- **ACTIONS TO TAKE**
1. What does the split-brain passage below say Robert Sperry discovered about each hemisphere of the brain?
2. Can you extend the split-brain passage below, picking up right after its final sentence?

═════ SELECTED PASSAGE ═════

How many people can live inside in a split brain?

Back in 1939 neuroscientists developed a technique to treat severe epileptic seizures by cutting the central connective tissue between the two hemispheres of the brain in two. This surprisingly simple technique effectively stopped the seizures, but that was hardly the most interesting thing about their findings. Researchers soon discovered that it was possible to design careful experiments that would allow them to communicate with each hemisphere of the brain independently. 

Neuroscience would never be the same again. 

Contrary to how you and I like to think of our conscious selves as a unified whole, Robert Sperry, who later won the Nobel prize for his work on split brains, discovered that each hemisphere processed information on its own. Each hemisphere had its own sense of subjectivity. Not only that, but each side of the brain appeared to be separately conscious from the other half.

═════ DATA PROVIDED ═════

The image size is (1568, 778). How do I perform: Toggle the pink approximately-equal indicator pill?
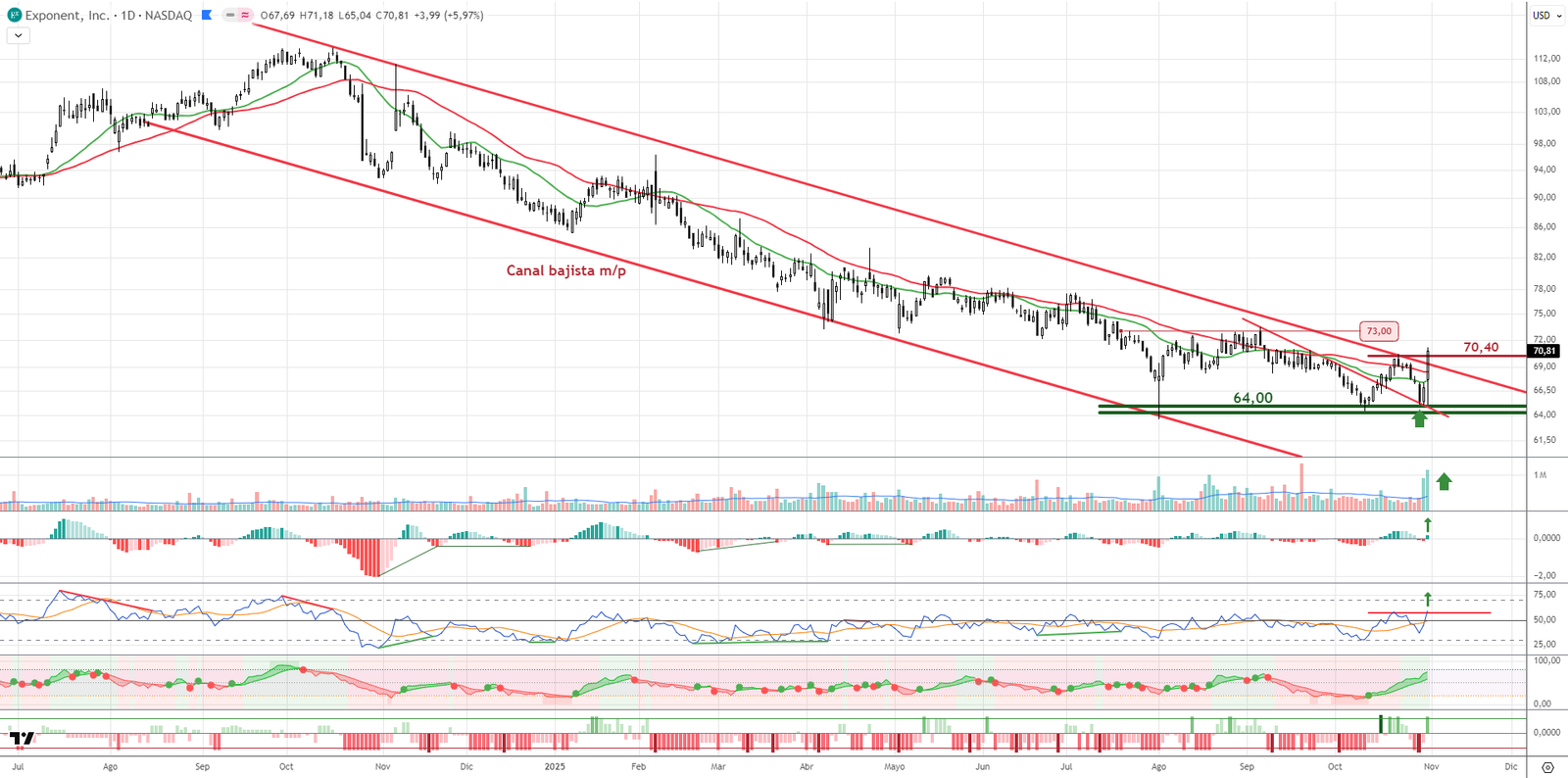point(244,15)
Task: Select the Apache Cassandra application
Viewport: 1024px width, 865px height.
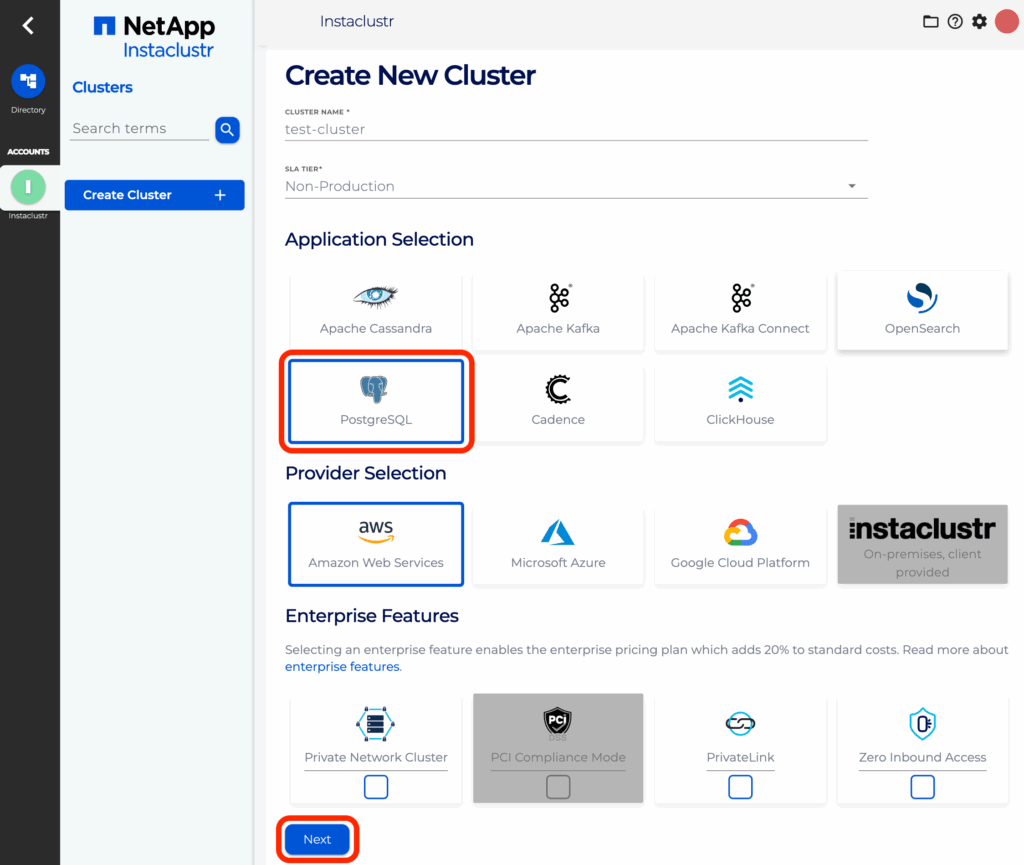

═════

- **EXERCISE ANSWERS**
1.
- Each hemisphere processed information on its own.
- Each hemisphere had its own sense of subjectivity.
- Each side of the brain appeared to be separately conscious from the other half.

2.
The implications are enormous. In this week's video I pull footage from split brain patients as neuroscientists unpack the strange reality that there might be more than one you inside your own brain.  This research shines a light on the sort of matruskha-doll-esque nature of consciousness that I wrote about in The Wedge. Consciousness doesn't sit inside single discrete objects, but is better understood as existing in the space between objects and biological beings. In other words, nothing is conscious in and of itself. Ratherm consciousness only arises in the relationship between things.